Think about Radio Shack, Blackberry, Kodak, Blockbuster, and the taxi industry. All of them got outmanuvered because they couldn't answer their own key questions. Nor could they do it fast enough.
It's also tough to bring people across silos to put their brains together. Yet this is exactly what's being prompted for, or else.
You're not annually adjusting, you're adjusting every week.
You're not solving a strategic problem once a year, you're solving problems together with people every day.
And it's not just leaders and seniors solving problems, but those in junior positions, too.
This brings us to a different type of diversity:
Cognitive Problem Solving Style Diversity: This is about how people think and problem solve on a consistent basis. It's been discovered that people prefer different parts of the creative process and that there are tools to show their "center of gravity." 1
Creativity and design thinking isn't just about having great ideas, but being able to reframe old strategic questions.
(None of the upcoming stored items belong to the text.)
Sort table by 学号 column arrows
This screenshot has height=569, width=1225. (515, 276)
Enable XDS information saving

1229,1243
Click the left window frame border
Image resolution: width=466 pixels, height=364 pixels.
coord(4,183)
Creativity is really a process. When you understand your problem-solving style preference, you can see what collaborative activities you're likely to do well in, and those activities which you may not be so great in.
Other benefits of visualizing this knowledge?
- You get to see how you, yourself, use creativity to solve problems
- You get to see how you complement others who lack your strengths; and how others complement your weaknesses.
- You get clues to why there's so much tension when your group tries to work and think together.
Here are some simplified scenarios to demonstrate where this insight can be useful:
Scenario A: Board leaders and staff can't differentiate its services from a competing organization. Their missions complement each other, but there's too much overlap. This scenario may signal a few things: difficulty to really define the problems they're solving in the field; difficulty to create unique and better solutions to a problem; inability to generate new ideas.
Scenario B: A team has gathered so much useful data and information from their program evaluation. They have so many new ideas on how to improve it, but struggle to choose the best ideas and further refine it into a practical strategy on the ground. This signals a few things: difficulty refining good ideas; difficulty coming up with criteria to choose the best ones.
Explore the entry on creating high impact nonprofit teams
BOTTOM LINE: When teams understand their creative preferences, previously weak teams can be reformed into strong cohesive teams. They have empathy for one another's style of thinking. They can leverage their strengths. They're aware of their shortcomings but have the right team mates to back them up or complement them.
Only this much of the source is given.